(Tasks)
1. Please rewrite the stretch of the APA Mamba X1 review from "APA Mamba X1, 70" through "back and neutral.", putting "string stopper" in place of "string suppressor".
2. Carry on the APA Mamba X1 review from the point at which it stops.

# New Toy: APA Mamba X1



## dave* (Sep 9, 2008)

Sorry Mashed the wrong button,,

The Story continues.....

APA Mamba X1, 70 pound draw, 5.5" brace height, optional string suppressor, from factory at 70 pounds ( matched shop scale) and 27" draw as per request.

Birth Certificate states 317 FPS

Rigged up with a random stabilizer with QD , APA micro adjust rest, and threw on my Spot-Hogg Hoggit.

Fit and finish, no complaints, carbon cable guide, carbon string suppressor rod

Stock strings appear to be of above average quality.

Bare bow balance is a touch weight forward ( falls forward) and just slightly top heavy in comparison to my Martin Sabre which is slightly weight back and neutral.

Handle is two laminated wood scales, quite slender compared to the Martin's grip ( I am using the Sabre as my base of comparison ), The APA slim handle fits my medium mens glove size well. Might end up being a bit cold compared to the rubber grip of the Martin.

Draw Cycle , you know you arent pulling a mellow M-Pro cam thats for sure, the APA has no major humps just a strong power curve dropping into a comfortable valley with a solid wall. No noticeable forward creep, letting it down is a bit more of a handfull compared to the Sabre.

Before shooting I backed off the limb bolts 1 turn ( 3-4 pds per turn) to give estimated 66-67 pounds to match my Sabre.

Shooting begins to get things tuned in , this thing is faaaaaassssstttt, no chrono handy but i figure a good 50-70 FPS faster than my Sabre with same arrows. APA was giving about 4-6 inches deeper penetration into target butt when shot side by side with the Sabre.

Noise wise from the shooters perspective I could not tell the difference.

Hand shock wise I started shooting with stabilizer attached on both bows , APA Mamba and Martin Sabre, I personally could not detect any vibration in either bow. Just for fun I removed front stabs from both bows and reshot a few, APA was vibe free, the Sabre had a bit of zing/buzz to it with no stab which surprised me considering its a much mellower bow.

(Collected data)
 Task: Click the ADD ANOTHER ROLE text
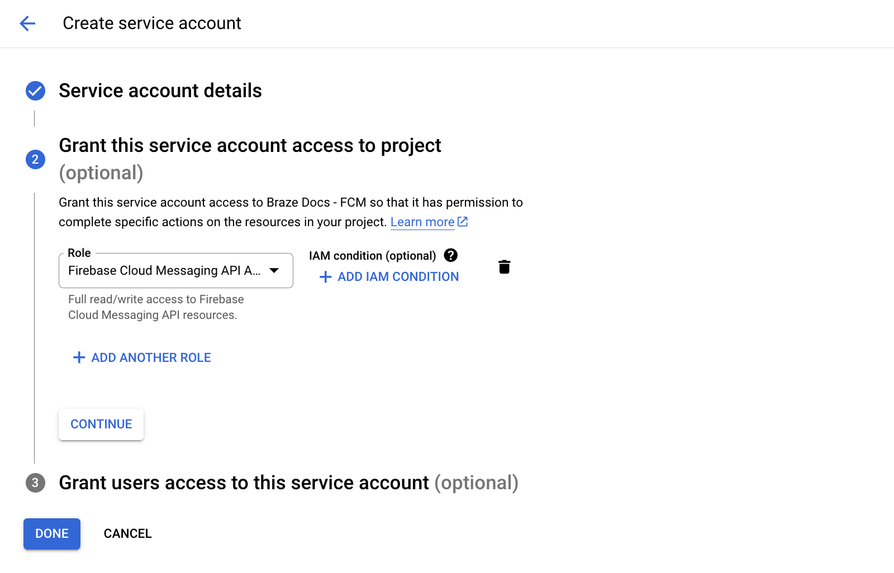(x=151, y=357)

(Results in order)
1.
APA Mamba X1, 70 pound draw, 5.5" brace height, optional string stopper, from factory at 70 pounds ( matched shop scale) and 27" draw as per request.

Birth Certificate states 317 FPS

Rigged up with a random stabilizer with QD , APA micro adjust rest, and threw on my Spot-Hogg Hoggit.

Fit and finish, no complaints, carbon cable guide, carbon string stopper rod

Stock strings appear to be of above average quality.

Bare bow balance is a touch weight forward ( falls forward) and just slightly top heavy in comparison to my Martin Sabre which is slightly weight back and neutral.

2.
Accuracy on the APA once rest sorted proves to be very good, very tight groups seem acheivable in short order. I was initially a bit worried with the APA and short BH but not an issue, not sure if I would want to shoot with out string suppressor.

APA very flat shooting, got rained out before I could get past sorting my first pin ( 20 yards ) , I may end up defaulting to 30 yard for my #1 pin.

I am going to throw a motorcycle analogy out there , the APA Mamba X1 is like riding a hot rodded GSXR 1000, rideable but hang on to your hat, the Martin Sabre ( my comparison bow ) is like riding a bone stock GSXR 600 no surprises.


Random Observations on the APA Mamba
- carry handle works, I like it
- doesnt seem to need much weight out front stab wise to get a good balance
-did not try BH wrench/Nock wrench/sharpener built in to riser, but didnt notice they were there either while shooting so nothing bad.
-back of riser has two suppressor mount holes, one filled with carbon suppressor rod the other threaded.
-APA rest works very well, total containment, havent decided if loading from back ( inserting point first) or loading from front ( nock end thru to string) , definilty will take some adjustment there. Super simple set up, and nothing to go wrong like on my drop away.
-almost forgot to mention, Canadian Made , no nasty dollar hit for me, and can throw a little Canuck Pride down.

Now to see if I can load a picture or two.

Hope this little mini eval meets the AT criteria.


Dave*


----------



## dave* (Sep 9, 2008)

Forgot to mention the "fangs" they work quite well for hanging bow, again balanced pretty well.

Dave*


----------



## chs2inb (Dec 8, 2007)

*New Toy !*

Sweet looking bow , been thinking of tring ! Sounds like it's a Winner !! Best luck with it !


----------



## dave* (Sep 9, 2008)

The Day 2 update...

managed about 100 shots more today( 250 total + -) out of the Mamba before getting rained out. 

No peep rotation so far, might be able to get away with a peep that splits string in two with no rubber bungee,, currently a shurza peep Knock off that splits string in three. Have a couple new peeps to play with on order.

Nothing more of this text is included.